You’re Not Scared Of Failing, You’re Scared Of Succeeding

Photographed by Beth Sacca.
The fear of failure is intrinsic to the human experience. Anxiety around a job application, a blooming crush or an important test is to be expected. But what about the fear of success? We’re told to spend our time chasing success with the assumption that we actually want success. The reality is that the thought of achieving our goals can feel as scary as failing them entirely.
“With success comes change. This fuels anxiety because we are creatures of habit who find comfort in our routines,” says psychiatrist Dimitrios Tsatiris. “We hesitate to enter uncharted waters even if this is our best course of action.”
Humans can be fickle like that — a shiny dream job looks perfect when it’s out of reach, but upon closer inspection, the new responsibilities can be daunting. A move overseas can feel like you’re fulfilling a lifelong dream, but the scrutiny that comes with the pressure to ‘make it’ can be overbearing. 
For life coach Elyssa Desai, her fear of success manifested in the form of shying away from marketing herself on social media. “A part of me was stuck thinking, ‘if I put myself out there and I am successful, what does that mean? What are people going to think?,’” she tells Refinery29 Australia.

What causes the fear of success?

There is a multitude of reasons that someone can experience a fear of success. Tsatiris suggests that pursuing a goal can drive up anxiety, especially when success equals an increase in responsibility and scrutiny. 
“Unconsciously you may be fearful of more responsibilities, being in the spotlight, your life changing, your relationships being impacted or life becoming more complicated,” Desai explains, adding that the belief that you’re not worthy of success is also a big contributor. 
“This can create an internal conflict where part of you strongly wants to be successful but part of you is stopping you achieving the success you desire.”

How does fear of success impact your life?

In a roundabout way, fear of success can be self-sabotaging. Sure, you might want something, but the part of yourself that’s fearful of actually achieving it can unconsciously encourage disruptive behaviours. 
Desai points to procrastination, avoidance of goal setting and premature quitting as some ways this expresses itself. “Although people may realise they are self-sabotaging, they don’t often link it to a fear of success as it’s not common to discuss being fearful of ‘positive’ things in life,” she says. 
That may be in part because of the toxic positivity mentality we’ve cultivated, particularly around work. Feeling anxious about your new job? You should be grateful you have one! Worried about getting married? But it’s what you've always wanted! This can make us feel guilty for feeling anything that’s not positive.

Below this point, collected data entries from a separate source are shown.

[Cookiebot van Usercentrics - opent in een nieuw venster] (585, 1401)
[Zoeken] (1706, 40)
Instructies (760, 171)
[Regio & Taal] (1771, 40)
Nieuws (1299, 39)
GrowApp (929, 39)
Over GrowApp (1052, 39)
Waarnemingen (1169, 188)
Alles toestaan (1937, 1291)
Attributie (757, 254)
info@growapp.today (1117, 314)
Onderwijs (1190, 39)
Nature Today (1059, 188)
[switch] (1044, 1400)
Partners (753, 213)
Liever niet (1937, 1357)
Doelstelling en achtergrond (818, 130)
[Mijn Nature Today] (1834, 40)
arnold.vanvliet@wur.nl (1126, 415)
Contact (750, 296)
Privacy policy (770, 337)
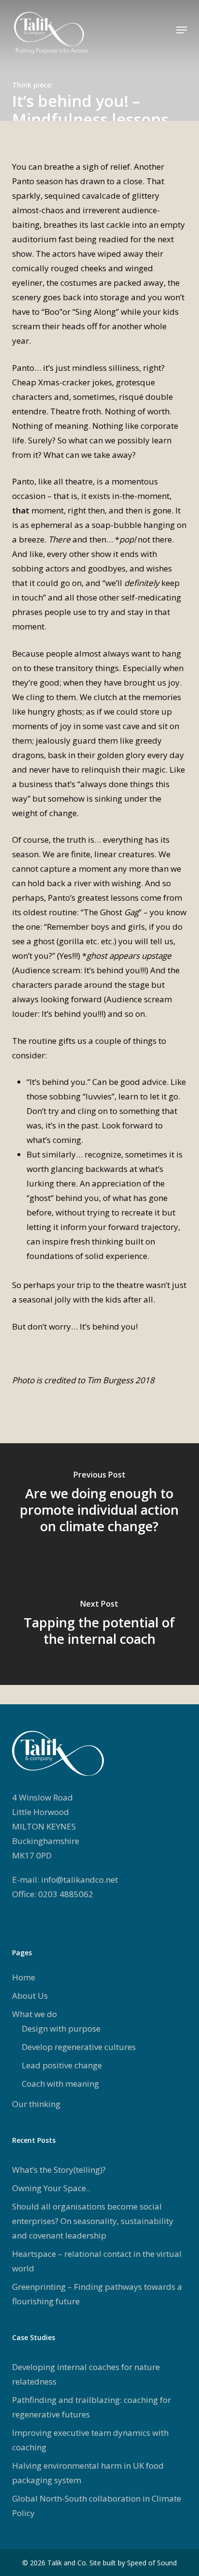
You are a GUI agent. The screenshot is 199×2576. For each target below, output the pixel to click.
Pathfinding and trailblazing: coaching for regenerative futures (91, 2407)
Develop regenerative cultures (79, 2046)
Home (23, 1977)
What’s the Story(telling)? (59, 2169)
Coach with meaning (60, 2083)
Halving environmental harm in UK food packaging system (88, 2473)
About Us (30, 1995)
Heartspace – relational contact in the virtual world (97, 2261)
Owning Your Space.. (51, 2188)
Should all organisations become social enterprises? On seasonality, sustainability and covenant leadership (92, 2221)
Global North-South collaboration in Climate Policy (96, 2505)
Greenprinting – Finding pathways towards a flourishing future (97, 2294)
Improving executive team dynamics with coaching (90, 2440)
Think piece (31, 84)
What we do (34, 2014)
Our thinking (36, 2103)
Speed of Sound (152, 2562)
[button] (181, 30)
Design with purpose (61, 2028)
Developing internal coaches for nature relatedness (86, 2374)
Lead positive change (62, 2065)
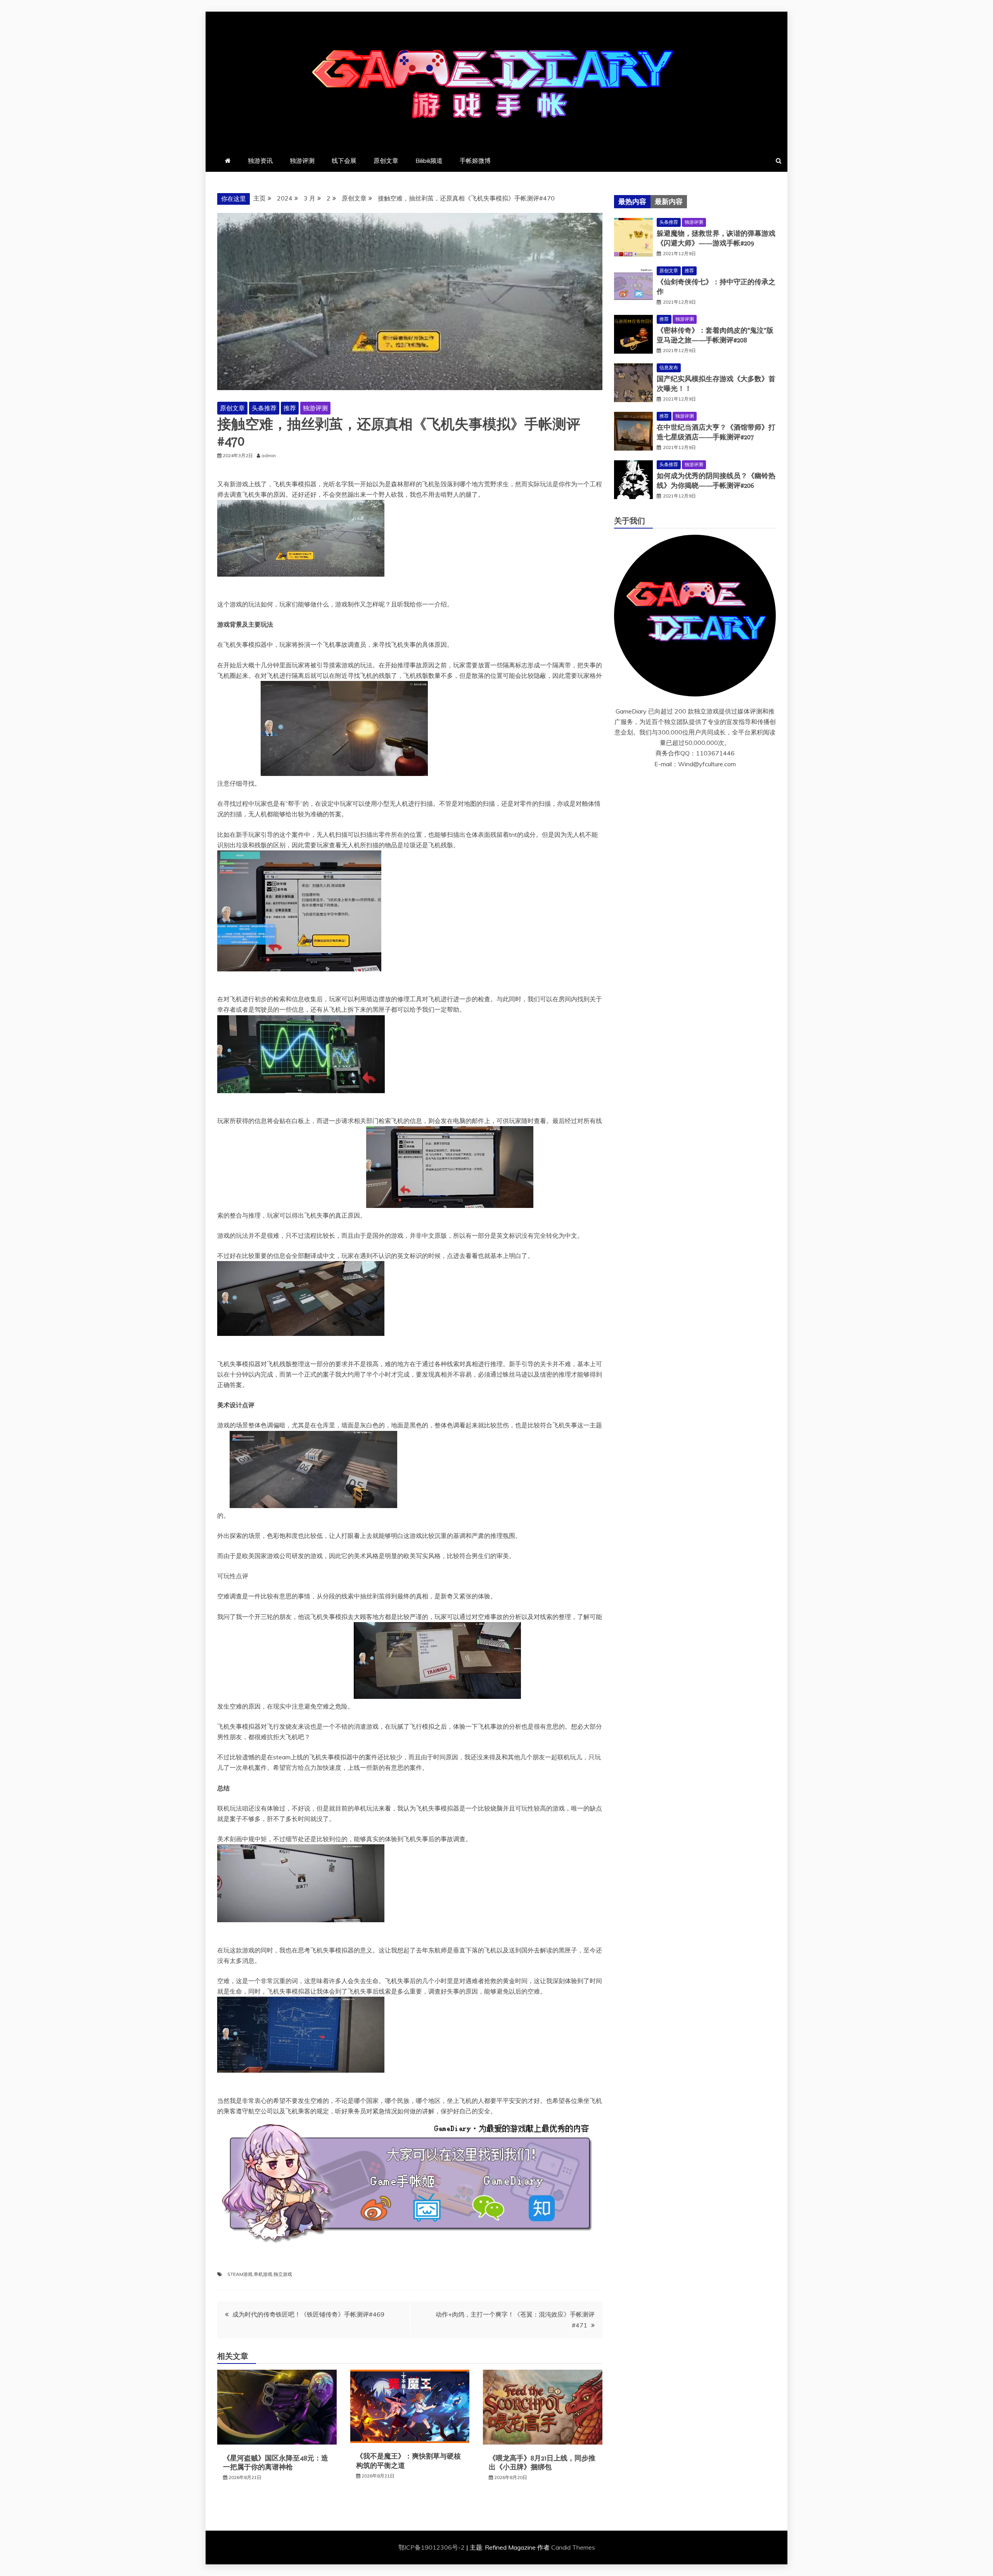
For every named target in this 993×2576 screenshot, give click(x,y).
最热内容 (632, 201)
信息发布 (668, 367)
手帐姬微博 (475, 160)
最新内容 (669, 201)
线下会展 (344, 160)
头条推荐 (264, 408)
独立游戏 (282, 2274)
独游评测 (302, 160)
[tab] (632, 201)
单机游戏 (263, 2274)
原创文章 (386, 160)
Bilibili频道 (429, 160)
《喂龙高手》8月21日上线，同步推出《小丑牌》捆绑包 (542, 2462)
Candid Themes (573, 2547)
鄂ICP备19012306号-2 (432, 2547)
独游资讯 (260, 160)
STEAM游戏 (240, 2274)
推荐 (290, 408)
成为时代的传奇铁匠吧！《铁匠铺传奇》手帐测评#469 (308, 2314)
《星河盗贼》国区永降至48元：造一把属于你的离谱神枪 (275, 2462)
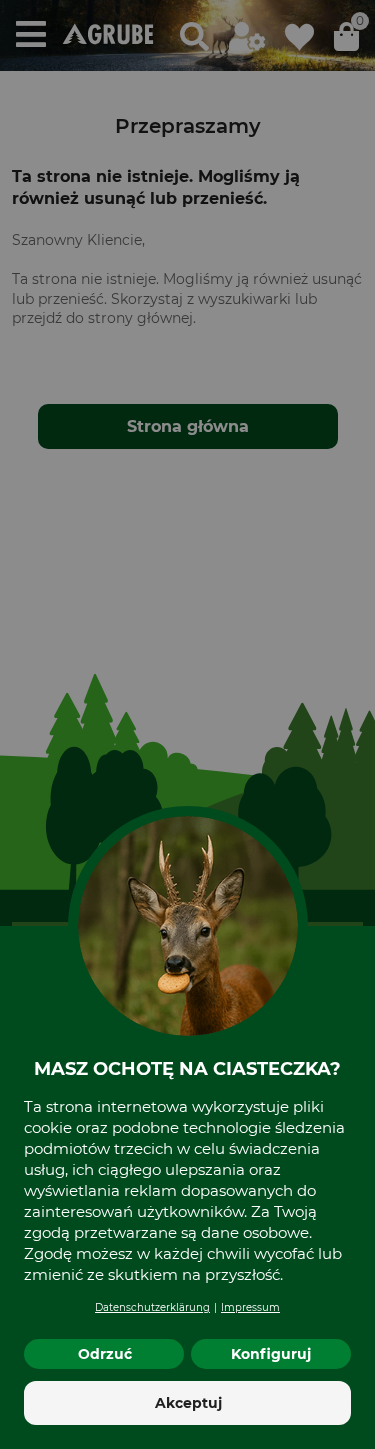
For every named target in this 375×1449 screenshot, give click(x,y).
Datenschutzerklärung (152, 1307)
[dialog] (187, 724)
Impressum (250, 1307)
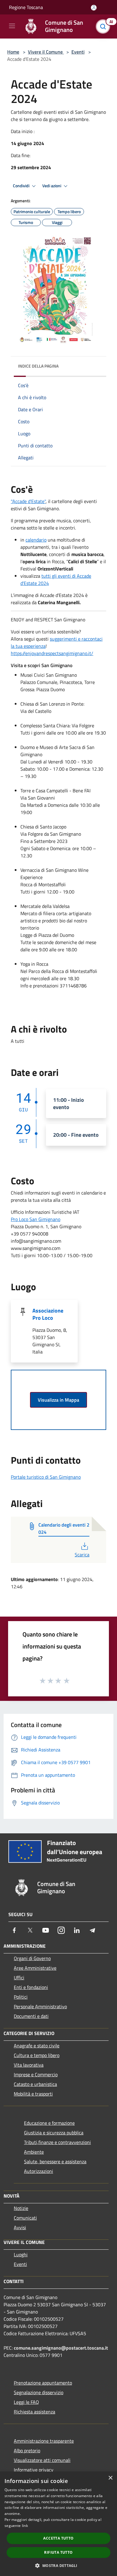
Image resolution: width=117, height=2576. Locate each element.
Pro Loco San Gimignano (35, 1219)
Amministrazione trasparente (44, 2440)
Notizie (21, 2208)
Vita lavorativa (29, 2064)
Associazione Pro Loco (47, 1314)
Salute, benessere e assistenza (55, 2161)
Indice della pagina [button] (38, 366)
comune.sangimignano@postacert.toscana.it (61, 2347)
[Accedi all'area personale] (94, 8)
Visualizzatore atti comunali (42, 2460)
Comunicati (25, 2217)
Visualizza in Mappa (58, 1399)
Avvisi (20, 2227)
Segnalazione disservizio (38, 2392)
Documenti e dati (31, 2016)
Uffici (19, 1977)
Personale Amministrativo (40, 2006)
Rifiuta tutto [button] (58, 2552)
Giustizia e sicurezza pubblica (53, 2132)
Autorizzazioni (38, 2171)
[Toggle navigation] (12, 26)
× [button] (110, 2478)
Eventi (78, 51)
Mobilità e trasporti (33, 2093)
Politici (21, 1996)
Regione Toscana (26, 7)
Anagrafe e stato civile (36, 2045)
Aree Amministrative (35, 1968)
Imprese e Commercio (36, 2074)
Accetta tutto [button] (58, 2538)
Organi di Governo (32, 1958)
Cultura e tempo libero (36, 2055)
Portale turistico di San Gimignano (46, 1477)
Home (13, 51)
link (25, 2525)
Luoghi (21, 2254)
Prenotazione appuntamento (43, 2382)
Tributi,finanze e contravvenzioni (57, 2142)
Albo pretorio (27, 2450)
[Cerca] (104, 26)
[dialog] (58, 2524)
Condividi (21, 185)
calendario (36, 539)
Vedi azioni (52, 185)
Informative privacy (33, 2469)
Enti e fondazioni (31, 1987)
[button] (58, 2565)
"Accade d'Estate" (28, 501)
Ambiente (34, 2151)
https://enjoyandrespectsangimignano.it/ (52, 653)
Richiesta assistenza (34, 2411)
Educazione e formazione (49, 2123)
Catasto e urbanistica (35, 2084)
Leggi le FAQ (26, 2402)
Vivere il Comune (46, 51)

How can you overcome the fear of success?

In order to tackle your fear of success, Desai says to first show yourself compassion and to realise that fear isn’t a bad thing. 
"One of the most helpful things I have done for myself during my journey is recognising it is ok to feel fear. It doesn’t mean I need to run a million miles. In fact, I now see it as an exciting thing, I’m about to step out of my comfort zone, push myself to do something new and once I do it, realise I can do scary things,” she says.
Diving into our preconceived ideas about success can help shift our perspective too. Desai recommends exploring our feelings towards success — what it means to us now, as well as when we were younger. 
Below are some journal prompts from Desai that can help you untangle these thoughts:
— How were success and successful people spoken about when you were growing up?
— Did you feel your parents/significant adults in your life were successful?
— When you were younger, what did success mean to you?
— When you were younger, how did the people who you deemed to be successful seem? (i.e. happy, sad, stressed, mean, etc…)
— What does success look/feel/sound like to you now?
— If you achieved this all, what would that mean for your life/friendships/relationships/job/etc?
— What obstacles are in the way of you achieving your goals?
— Who has created those obstacles?
— How will achieving your goals impact your life in a positive way?
— How will achieving your goals impact your life in a negative way? (Spend some time reflecting on this area, will it actually negatively impact your life or is that a story you are telling yourself, how might these thoughts be false, do you have any previous examples of when you thought this way but the negative outcomes didn’t happen?)
Lastly, get comfortable with the idea of success. For women, in particular, imposter syndrome and self-doubt can take its toll and make us feel undeserving of our achievements.
“Visualise your success. Allow yourself to relax and spend five minutes imagining reaching the success you’re dreaming of. How does it feel, look and sound? Become comfortable with being in this place and remind yourself you are safe to reach this level of success," Desai says.